Jessie located Cam watching her, but instead of flashing her his trademark sideways grin, his full lips were flat, unreadable.
“There’s another hill bomb on Friday night,” Jessie said as they cut through Peabody’s field. At the last hill bomb, her first, she and Cam had sk
ated down the curvy hill behind the high school with Teagan, Kris, and Jasper, the cold wind in her ears while her heart shot prickly blood into her temples. After, she had shown Cam the dumpster and the lighter she had started carrying in her pocket.
“This one’s on my street. You totally cannot say no.” They would meet at the bus shelter at the top of Sixth then skate down her long, wide street like howling fighter jets streaking through the night. Last time she’d borrowed a longboard but this time, she hoped to use Evan’s old one.

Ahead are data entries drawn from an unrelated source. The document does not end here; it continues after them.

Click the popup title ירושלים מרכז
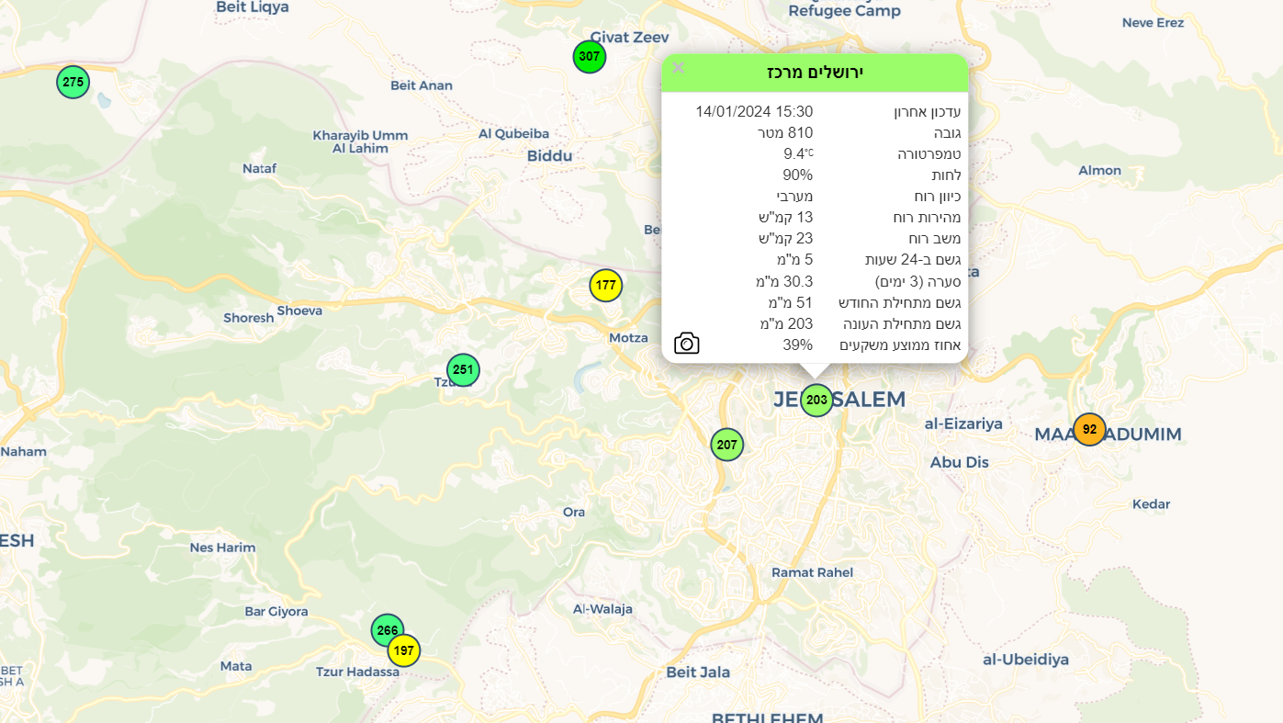This screenshot has width=1283, height=723. 815,72
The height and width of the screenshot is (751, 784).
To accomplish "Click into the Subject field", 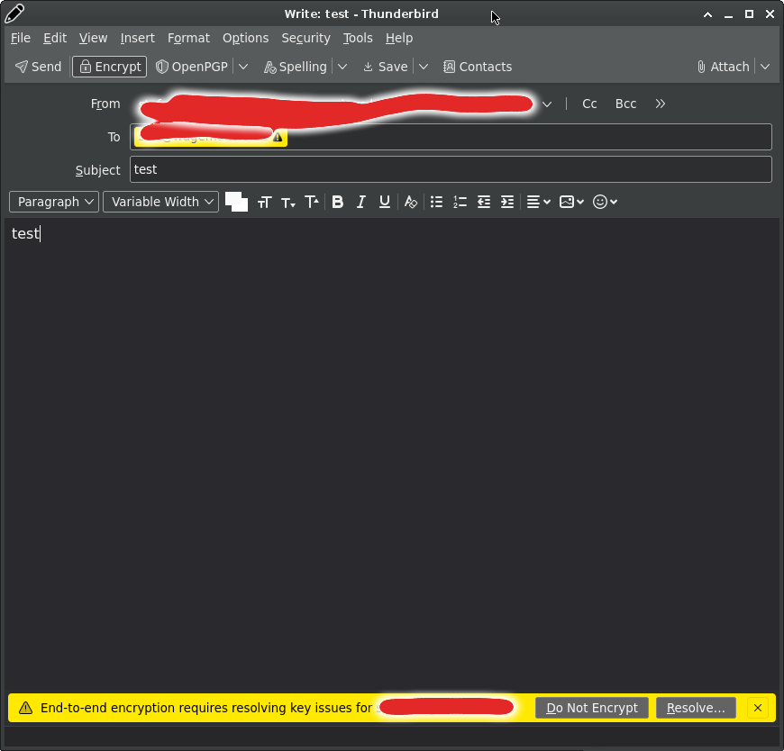I will pos(451,169).
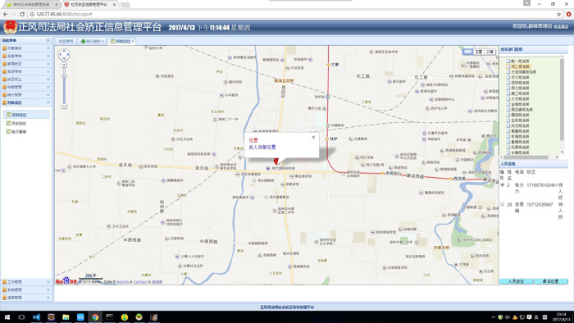This screenshot has width=574, height=323.
Task: Click the map zoom-out minus button
Action: tap(64, 106)
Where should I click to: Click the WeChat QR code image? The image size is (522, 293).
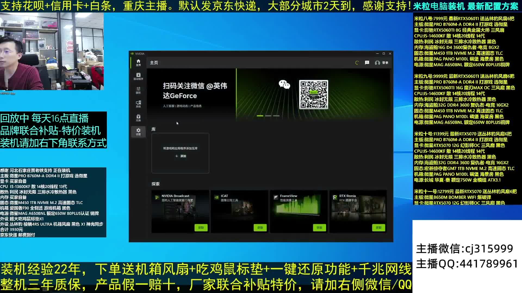pos(313,94)
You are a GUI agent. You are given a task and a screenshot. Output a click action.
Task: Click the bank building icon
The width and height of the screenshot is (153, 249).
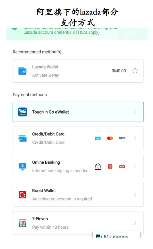coord(98,166)
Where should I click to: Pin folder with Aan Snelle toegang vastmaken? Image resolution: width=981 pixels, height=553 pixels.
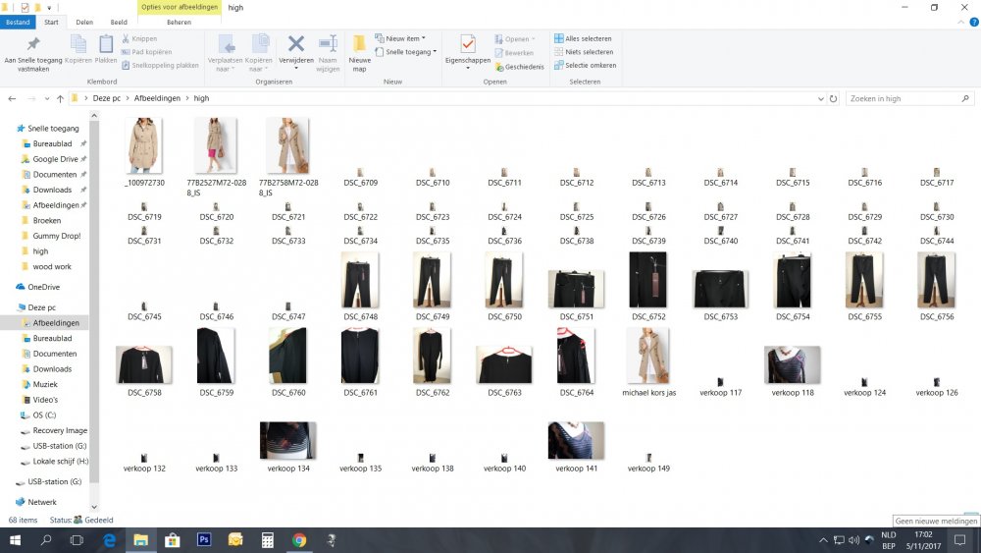[33, 45]
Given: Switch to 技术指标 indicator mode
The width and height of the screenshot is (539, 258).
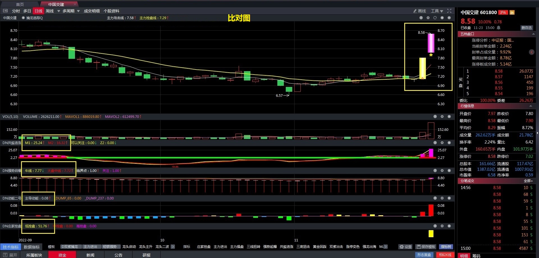Looking at the screenshot, I should tap(11, 247).
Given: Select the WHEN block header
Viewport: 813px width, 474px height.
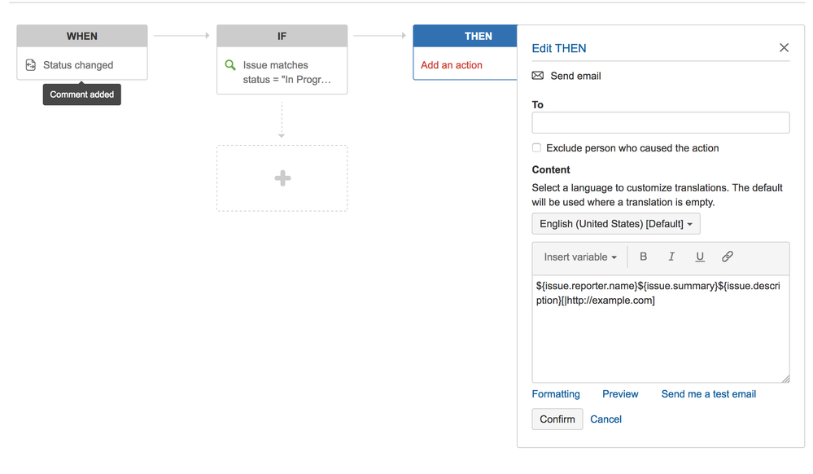Looking at the screenshot, I should (82, 36).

If she could dig it up.
The tall yellow grass stood as high as their waists. “I’m not sneaking out again.” Cam still had not looked at her.
“Come on, it’s gonna start raining soon so we won’t be able to do it again until, like next summer,” she said. Plus, Zach was working overtime so wouldn’t be home, and Fridays were her mom’s worst days. She would come home from her job at Martha & Mary where she took care of geezers and be too tired to stay up late, even for The Search.
“Easy for you to say. You didn’t get caught.”
“It was only because of May May,” she replied, picturing Cam’s mom in her bathrobe cradling Cam’s baby sister. “She’s sleeping through the night now, right?”
Cam’s shoulders shrugged.
The long walk was making her hip ache. The side of her face burned a little, too. She hoped it didn’t look bad.
“Did you hear he got kicked out of science?”
The edge in his voice confused her. “Who?”
“Jake Stefonacci.” A breeze rustled the parched weeds and faded wildflowers. “He tried to blow up a science lab.”
“No shibby?” she said.
Jessie and Cam had grown up with Stef but they weren’t exactly friends. Today was the first time he had offered her a hand like that, let alone take on Grady Baker. Now that Stef was in high school, she only saw him at the skatepark. He always got the biggest air and was the only one who could do a nightmare flip. Rumor was that his dad was a drug dealer. Some people said Stef sold pills for him, but Jessie didn’t believe it. Especially after today.